Dan: So, let me give you an example. In New Haven, we have a nonprofit hospital and we have a hospital that’s a private hospital and the nonprofit hospital, the physicians that operate there will accept patients with all types of insurance including Medicaid and even free care. At this private hospital, they’ll only see patients who have insurance and, actually, won’t see patients with Medicaid. So, at this nonprofit hospital, the patient population is very different because you have a lot of indigent patients and that puts a lot of, that does affect the complexity of the cases and the ultimate outcome of those patients. While, at this private hospital, they have these sorts of barriers to care, and they’re able to select the healthiest patients and, if they have patients that are more complex, they, frequently, will refer the patient to the nonprofit hospital. So, they have this setup in their institution so that if you aren’t a straightforward simple case, we’re going to send you to this nonprofit hospital, and this is a hospital that is underfunded. Is trying to do the best it can to serve a population, which it is being reimbursed less for but that is medically more complex and socially more complex.

Bill: Yes, I mean, you can easily see where it becomes really, deteriorates over time, either from a financial perspective, the public hospital makes it harder and harder to exist financially, and then, the public perception.
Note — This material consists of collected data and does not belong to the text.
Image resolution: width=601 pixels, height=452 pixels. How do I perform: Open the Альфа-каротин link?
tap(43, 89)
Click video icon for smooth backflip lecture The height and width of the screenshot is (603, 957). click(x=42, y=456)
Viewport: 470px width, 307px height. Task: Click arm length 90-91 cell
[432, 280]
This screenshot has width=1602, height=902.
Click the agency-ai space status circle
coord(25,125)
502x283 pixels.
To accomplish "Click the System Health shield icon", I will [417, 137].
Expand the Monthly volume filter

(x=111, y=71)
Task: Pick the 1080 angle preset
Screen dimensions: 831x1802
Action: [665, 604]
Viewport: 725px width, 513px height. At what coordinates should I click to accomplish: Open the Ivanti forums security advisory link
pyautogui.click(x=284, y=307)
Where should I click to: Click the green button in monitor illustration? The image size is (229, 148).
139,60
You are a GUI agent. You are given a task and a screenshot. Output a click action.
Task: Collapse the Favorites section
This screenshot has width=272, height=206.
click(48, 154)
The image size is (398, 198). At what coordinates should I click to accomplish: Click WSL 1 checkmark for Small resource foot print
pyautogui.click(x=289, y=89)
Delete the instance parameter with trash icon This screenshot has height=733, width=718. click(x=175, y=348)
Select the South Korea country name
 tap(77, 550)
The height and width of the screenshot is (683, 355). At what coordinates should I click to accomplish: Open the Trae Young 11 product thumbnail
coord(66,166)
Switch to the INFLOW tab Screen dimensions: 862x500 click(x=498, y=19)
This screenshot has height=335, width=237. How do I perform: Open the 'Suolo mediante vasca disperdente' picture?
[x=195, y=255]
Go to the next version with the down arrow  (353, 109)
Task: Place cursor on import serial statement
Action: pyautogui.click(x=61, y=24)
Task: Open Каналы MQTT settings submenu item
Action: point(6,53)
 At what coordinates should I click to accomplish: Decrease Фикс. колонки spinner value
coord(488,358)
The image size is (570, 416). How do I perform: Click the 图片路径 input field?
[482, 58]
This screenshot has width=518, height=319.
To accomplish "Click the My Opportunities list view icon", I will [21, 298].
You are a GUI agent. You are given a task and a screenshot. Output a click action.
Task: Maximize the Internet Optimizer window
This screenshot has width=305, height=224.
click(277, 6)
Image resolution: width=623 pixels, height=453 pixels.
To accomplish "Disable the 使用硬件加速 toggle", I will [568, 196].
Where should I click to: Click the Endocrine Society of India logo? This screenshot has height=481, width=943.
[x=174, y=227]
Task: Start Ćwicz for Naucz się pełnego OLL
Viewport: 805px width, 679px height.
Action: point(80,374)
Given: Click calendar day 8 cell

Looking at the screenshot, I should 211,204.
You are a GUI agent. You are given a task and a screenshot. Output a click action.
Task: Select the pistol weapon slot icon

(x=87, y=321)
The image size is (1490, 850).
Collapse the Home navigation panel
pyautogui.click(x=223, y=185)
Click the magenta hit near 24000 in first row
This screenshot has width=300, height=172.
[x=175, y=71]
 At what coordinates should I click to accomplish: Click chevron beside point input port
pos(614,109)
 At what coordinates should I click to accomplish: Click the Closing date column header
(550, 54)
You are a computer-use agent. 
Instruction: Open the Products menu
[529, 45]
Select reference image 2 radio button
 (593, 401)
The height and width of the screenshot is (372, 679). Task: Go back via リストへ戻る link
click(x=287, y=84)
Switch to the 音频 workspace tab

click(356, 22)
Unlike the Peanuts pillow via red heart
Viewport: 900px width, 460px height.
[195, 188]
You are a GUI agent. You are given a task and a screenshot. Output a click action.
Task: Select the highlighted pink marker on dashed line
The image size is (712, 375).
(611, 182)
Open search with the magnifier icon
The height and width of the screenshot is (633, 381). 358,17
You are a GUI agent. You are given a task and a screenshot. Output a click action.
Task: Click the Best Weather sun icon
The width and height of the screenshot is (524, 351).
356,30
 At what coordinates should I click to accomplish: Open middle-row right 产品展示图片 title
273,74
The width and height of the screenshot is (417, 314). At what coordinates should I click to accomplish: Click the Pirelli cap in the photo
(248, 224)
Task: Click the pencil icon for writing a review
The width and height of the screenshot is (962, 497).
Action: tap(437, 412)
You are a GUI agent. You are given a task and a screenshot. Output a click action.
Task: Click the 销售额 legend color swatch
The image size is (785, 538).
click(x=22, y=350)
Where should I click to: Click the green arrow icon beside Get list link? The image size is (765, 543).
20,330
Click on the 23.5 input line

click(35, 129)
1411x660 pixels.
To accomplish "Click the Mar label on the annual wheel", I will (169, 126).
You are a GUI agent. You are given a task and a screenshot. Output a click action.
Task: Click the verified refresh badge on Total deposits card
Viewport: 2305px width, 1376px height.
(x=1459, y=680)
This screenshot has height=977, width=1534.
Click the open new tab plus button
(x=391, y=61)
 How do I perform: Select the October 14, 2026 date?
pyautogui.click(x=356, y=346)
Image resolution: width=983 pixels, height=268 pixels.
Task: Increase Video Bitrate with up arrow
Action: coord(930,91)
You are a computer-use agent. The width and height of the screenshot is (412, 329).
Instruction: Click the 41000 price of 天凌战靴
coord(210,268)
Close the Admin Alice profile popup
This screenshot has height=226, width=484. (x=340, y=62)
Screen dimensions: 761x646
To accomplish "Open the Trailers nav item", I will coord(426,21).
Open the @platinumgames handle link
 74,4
When the government comes out, for example, and says, “Oh, we’re going to give you our star ratings,” and Hospital A, whose the private hospital, get a five-star rating and Hospital B, gets a three-star rating, the impression in the community is oh, well, if you want to get good care, go to the five-star hospital, not the three-star hospital and it even causes greater self-segregation, if you will because, now, the insured population says, well, okay, I have the choice, but I’m going to go to the five-star. So, that even exacerbates itself.

Dan: But the reality is you probably do get better care at the three-star hospital because this is where the most complex cases are being done, and this is where the specialist who really can take on those cases are, where the folks who are doing all the simple cases, you know, they’re at the five-star hospital.

Bill: It’s outside the space you’re in, in orthopedics, but a few years ago, when they started to do this with hospitals, they found that some of the leading cancer hospitals got low ratings because they had a high mortality rate. A lot of patients died. They looked at other hospitals and they said, “Oh, look. Their cancer mortality rate is much, much lower.” But when they went in and looked, they said, “Well, wait a minute, the cancer hospitals, they’re dealing with the most challenging cases, and they’re actually the best place to go to, but the way you’re measuring it and the way you’re reporting it makes it appear that they’re not as good and I think that’s the same thing you’re saying here that the hospital with the lower rating may actually be a better hospital because they’re dealing with those more challenging cases, but it’s just not showing up because of how we structured the rating process.

Dan: Exactly, exactly and, unfortunately, those star ratings create a perception that the hospital is of poor quality when, in fact, it may actually be even better given the expertise of the specialists there who are taking on those cases.

Bill: Well, Dr. Wiznia, I really appreciate you taking some time to talk with us today. This has been fascinating. I wish you great luck. I look forward to some of the additional research and analysis you’re going to do in this space and just really want to encourage you to stick with it. It really helps from the public policy standpoint to have that kind of analysis to help educate people who are making those decisions that there are some things out there, some problems that they may not be aware of. So, appreciate everything you’re doing and look forward to working with you moving forward. So, thank you.

Dan: Thank you so much for having me. I really appreciate it.